Sepertinya setiap tentara, meski sudah pensiun, memiliki kecintaan yang tak terungkapkan pada senjata. Tian Bo juga begitu. Saat membicarakan senjata, matanya berubah, berbeda sama sekali dari sebelumnya. Saat itu, ia menunjukkan sisi tajamnya.

“Aku tak berani bilang ahli, tapi dasar-dasarnya kuasai,” katanya. Meski begitu, matanya mengungkapkan kebanggaan yang ia coba sembunyikan. Aku tahu ia sedang merendah. Aku pun memuji, “Jangan merendah, pasti sewaktu di militer kamu punya keunikan tersendiri.”

“Tidak juga, itu hanya pujian berlebihan dari orang-orang di sekitarku. Aku bahkan dapat julukan penembak jitu, tapi itu pasti dilebih-lebihkan,” Tian Bo tersenyum rendah hati. Namun kebanggaan dalam matanya bukanlah pura-pura. Begitu mendengar kata “penembak jitu”, aku tahu aku beruntung menemukan seseorang yang sangat berharga.

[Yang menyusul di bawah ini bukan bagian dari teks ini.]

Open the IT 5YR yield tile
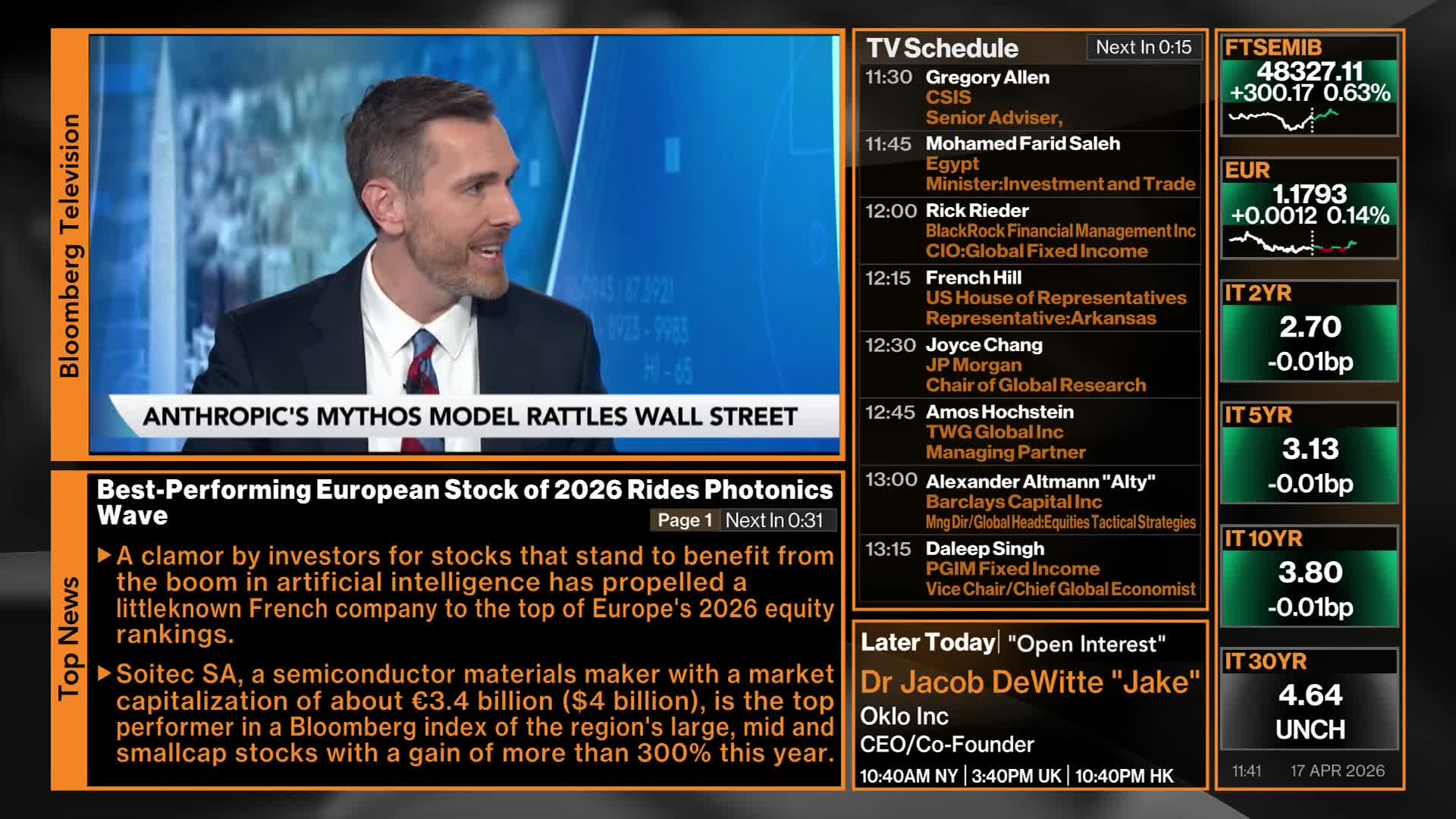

Memiliki prajurit khusus untuk kita gunakan jelas tidak mudah, tapi mendapatkan seorang penembak jitu di antara mereka jauh lebih langka. Aku merasa ini seperti takdir. Baru saja aku menyuruh Peng Shan membeli senjata, tiba-tiba datang seorang penembak jitu. Sungguh tak terbayangkan.

Sudah terbayang bagaimana aku akan memanfaatkan kemampuan Tian Bo. Rasanya peluang kemenangan kami bertambah. Dengan Tian Bo, setidaknya tim kami bertambah satu orang berbakat, dan itu sangat kami butuhkan.

Huang Mao yang mendengar semuanya terbelalak. Ia tak menyangka Tian Bo yang tampak biasa saja di jalanan, bahkan tak ada yang mengenalinya, ternyata menyimpan kemampuan luar biasa. Bukan sekadar prajurit khusus, kata-katanya tadi hanya merendah.

Lebih dari rasa terkejut terhadap Tian Bo, kepercayaan Huang Mao padaku meningkat pesat. Sebelumnya aku tak pernah menjelaskan apa pun padanya, demi momen ini. Huang Mao tak menyangka aku benar-benar jeli dalam menilai orang.

Huang Mao sebelumnya curiga atas keputusanku, merasa aku terlalu ikut campur alias terhalang oleh Yang Mengmeng, sampai akhirnya menyelamatkan orang ini secara kebetulan. Ia tak pernah menduga, orang yang diselamatkan itu hanyalah penjaja di pasar keliling, tapi ternyata seorang prajurit khusus. Pertemuan mereka sendiri sudah sebuah keajaiban.

Jika sebelumnya Huang Mao masih meragukan keputusan dan pikiranku, kini keraguannya hampir sirna. Setelah aku menemukan Tian Bo dengan cara seperti ini, kepercayaan Huang Mao padaku meningkat pesat. Ia benar-benar terkagum-kagum.